## Extract provided
Before enrolling at Manchester Community College, Chin had never finished an essay, she says. This semester, she has surprised herself by writing an essay a month. Her Achieve Hartford mentor, Isis Murillo Bravo, “gives me a lot of tips on how to start that kind of stuff.” Her mentor has taught her how to break the tasks up into manageable chunks from the time she receives the assignment and “not waiting until the last minute. In the past, I had to work against my
brain. My ADHD made me feel like I had to work twice as hard at something.”

Her mentor answered her questions and saw where she struggled. Bravo sat down with Chin and helped her create a time-management schedule for when to do homework for each class, she says. Her mentor taught her to review her completed essays for what worked and what didn’t and coached her on effective proofreading before handing essays in, Chin says.

Chin dropped out of high school and, after deciding a life in retail wasn’t for her, returned a few months later. At college, she says, she initially struggled with imposter syndrome. That changed when she began attending biweekly ‘tea time’ meetings with her mentor and other mentees. Through our Summer Transition and College Persistence programs in partnership with Capital and Manchester Community Colleges, we hire, train and supervise college students to work as peer mentors to first-year, mostly first-generation students. We serve graduates of public schools in Bloomfield, East Hartford, Hartford, Manchester, Vernon and Windsor; these programs began as ALL IN! Coalition Action Team pilot programs with Hartford students.

## Source material
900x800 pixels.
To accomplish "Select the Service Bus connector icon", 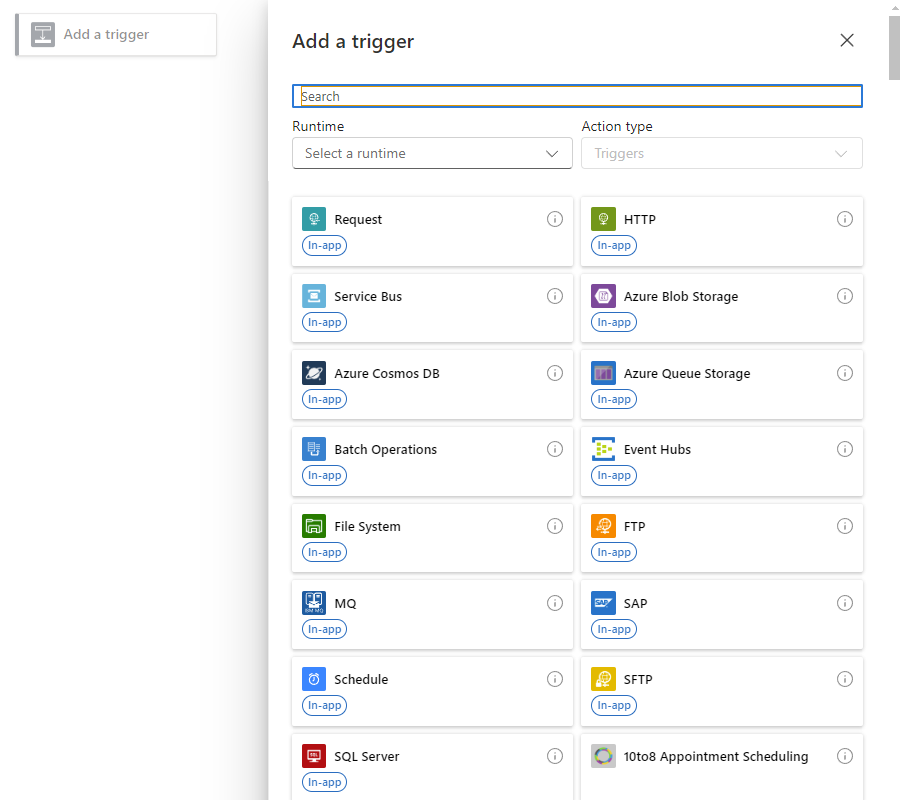I will [x=314, y=296].
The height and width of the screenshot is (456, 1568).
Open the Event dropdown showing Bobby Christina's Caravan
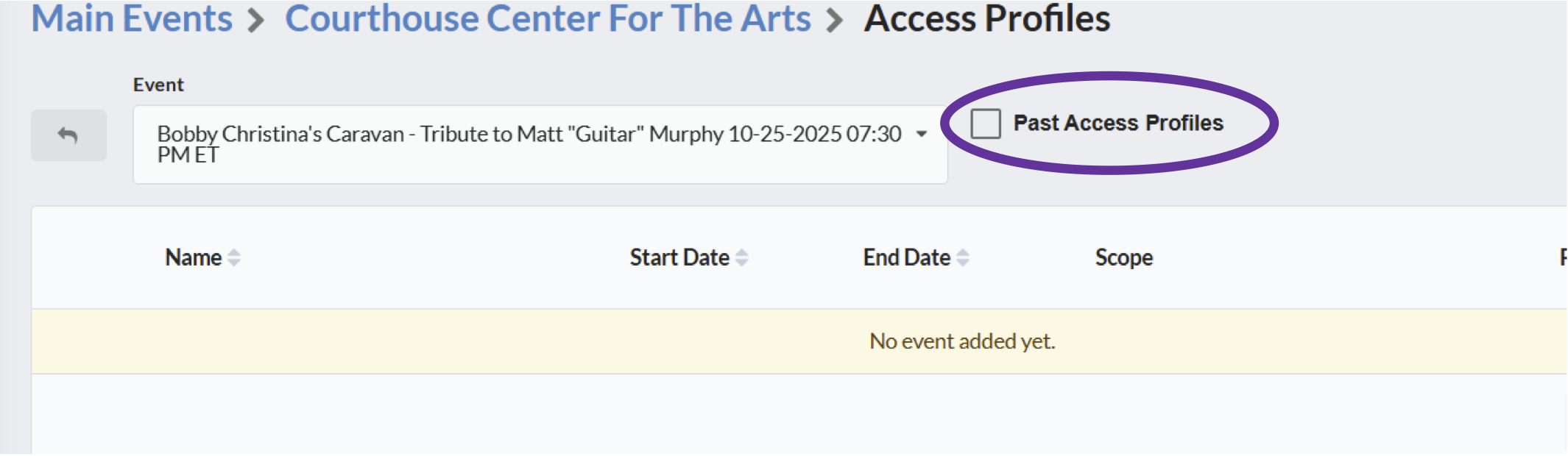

## Task description
Answer these questions using the passage about Chin and her mentor.
1. What is the name of Chin's Achieve Hartford mentor?
2. How often has Chin been writing an essay this semester?
3. How often are the 'tea time' meetings that Chin attends held?

## Finished task
1. Isis Murillo Bravo
2. Once a month
3. Biweekly